Durand ... walked deliberately back to the cushioned space.—Page 47.
The official reached out to stop the absorbed strugglers and bring them back to safer territory. But Durand suddenly straightened up, still clutching the legs of his bewildered antagonist, and lifted him on his shoulders like a bag of meal. Thus balanced head downward in the air, Frieze clung fast, not knowing what to do in the unusual predicament; while Durand with rare presence of mind walked deliberately back to the cushioned space and threw his helpless burden flat on the mattress with a force that carried the thrower himself in a somersault over the prostrate form.
A burst of spontaneous applause smote the timbers of the roof.
“Wasn’t that great!” cried Poole, turning with glowing face to Lindsay. “Why, if Durand had smashed him on the floor out there, he’d have broken every bone in the fellow’s body. That’s the bully thing about Durand: he always knows what he’s about. What a quarter-back he’d make if he were only big enough for the game! Just think what he’d be if he were as big as you are!”
“A second Nowell,” said Tompkins.
“Such a fellow would have a reputation in school, wouldn’t he?” asked Wolcott.
“You can bet your hat he would,” replied Tompkins, “and out of school, too.”
“Tommy knows,” observed Poole, with a meaning smile. “He’s pitched on a winning nine.”
“And never will again,” declared Tompkins, tragically.

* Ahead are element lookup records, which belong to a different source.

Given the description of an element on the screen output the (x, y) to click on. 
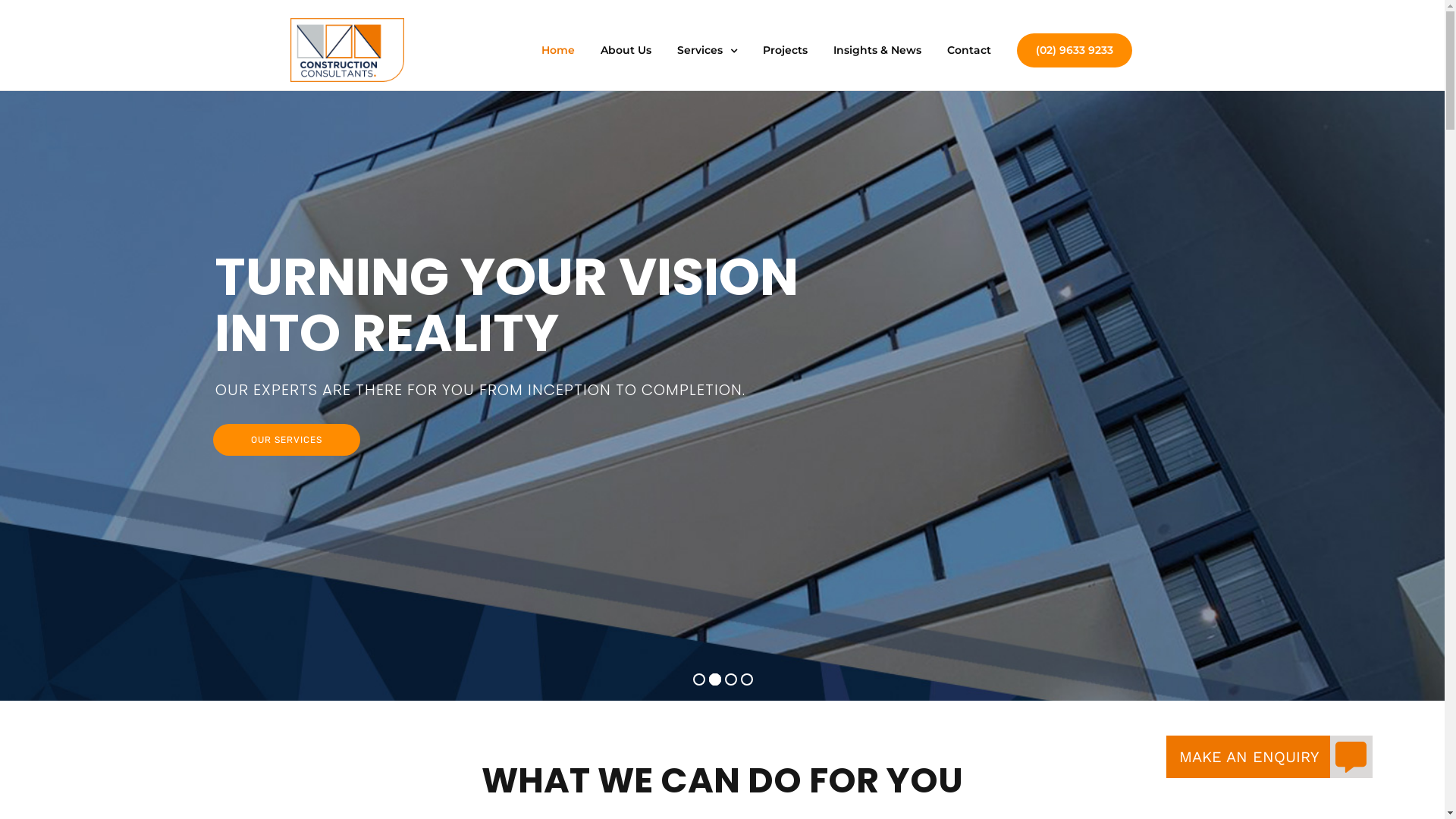
Services Element type: text (706, 50)
About Us Element type: text (625, 49)
Home Element type: text (557, 49)
Insights & News Element type: text (876, 49)
(02) 9633 9233 Element type: text (1073, 50)
MAKE AN ENQUIRY Element type: text (1351, 756)
Projects Element type: text (784, 49)
Contact Element type: text (968, 49)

The words were evidently spoken in jest, yet underneath, but half covered by the air of mock tragedy assumed, rang clear the real tone of bitter disappointment and regret. Poole said not a word in reply. Wolcott himself, unfamiliar as the school spirit still was to him, understood partially, and was silent. He had heard among the first items of school gossip that Tompkins, who had pitched for the school the year before, had failed his preliminaries and been forbidden by the Faculty to play again. The tale, related among a dozen others, had at the time made little impression on him. Now, with the example before him of the glory of what was really but minor athletic achievement; with these two gloomy faces beside him, heavy and despondent at the reminder of Tompkins’s disability, he got his first true notion of the serious part played by athletics in the life of the school.